**PROBLEM STATEMENT**
Some lines below hold "accomplish". Pick them out and copy them.

**EXERCISE DATA**
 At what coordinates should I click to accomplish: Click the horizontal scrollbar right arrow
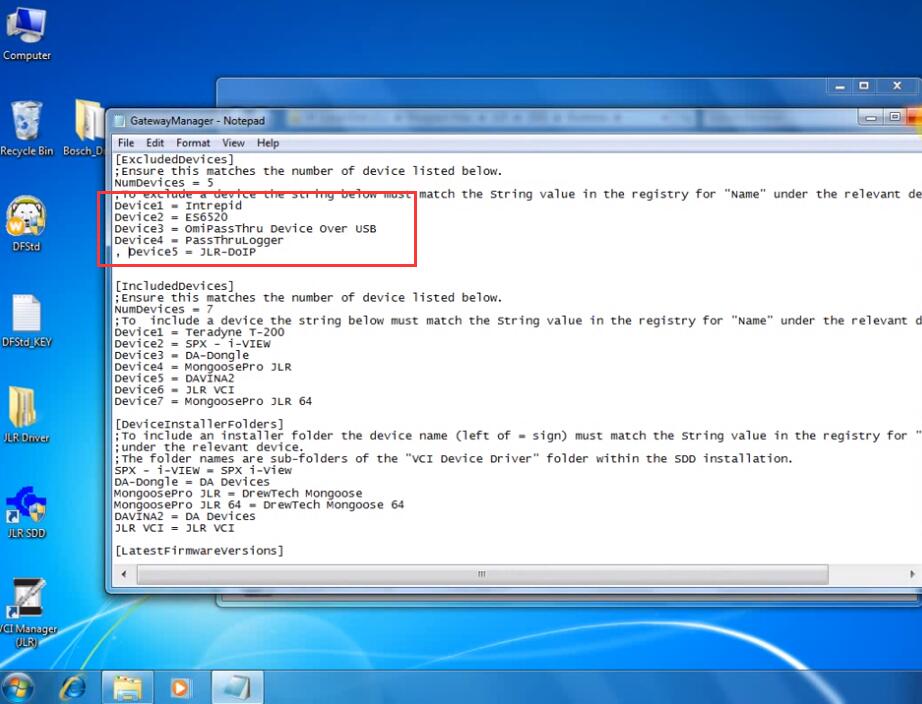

==

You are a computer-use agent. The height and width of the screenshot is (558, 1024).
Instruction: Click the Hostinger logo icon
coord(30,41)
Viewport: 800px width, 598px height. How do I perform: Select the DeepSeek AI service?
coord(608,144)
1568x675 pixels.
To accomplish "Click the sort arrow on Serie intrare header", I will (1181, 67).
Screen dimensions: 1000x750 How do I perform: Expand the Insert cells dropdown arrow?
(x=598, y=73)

**SOLUTION FOR THIS PROBLEM**
 At what coordinates should I click to accomplish: Click the horizontal scrollbar right arrow
To accomplish "Click the sort arrow on Serie intrare header", I will (1181, 67).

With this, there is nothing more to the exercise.